■ **Exercise prompt**: Please count the lines in the data below that contain the word "Nous", and give only the number.

■ **Given records**:
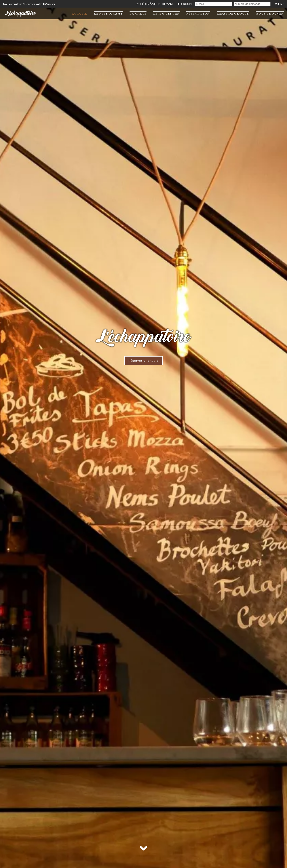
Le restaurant (108, 13)
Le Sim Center (166, 13)
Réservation (198, 13)
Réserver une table (143, 361)
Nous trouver (269, 13)
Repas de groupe (233, 13)
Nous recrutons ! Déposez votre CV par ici (29, 4)
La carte (138, 13)
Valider (279, 4)
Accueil (80, 13)
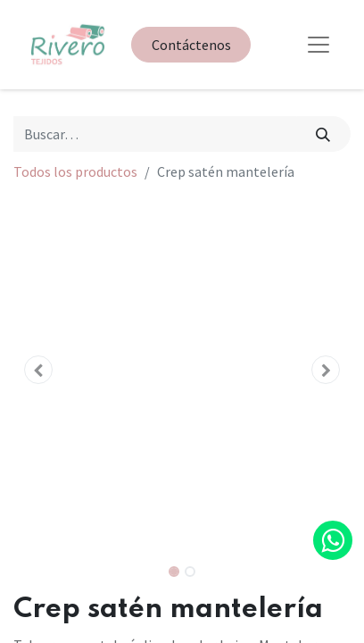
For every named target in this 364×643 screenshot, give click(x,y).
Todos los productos (75, 171)
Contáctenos (191, 45)
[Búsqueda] (323, 134)
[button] (38, 370)
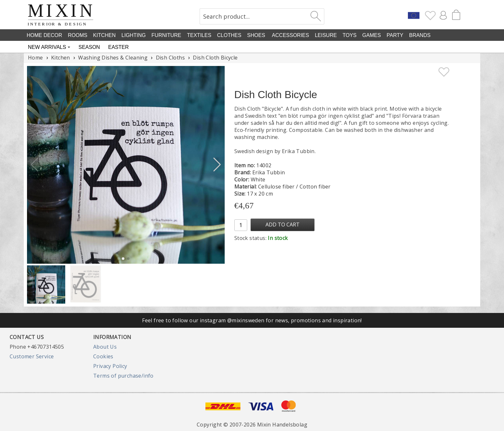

■ **Answer to this task**: 2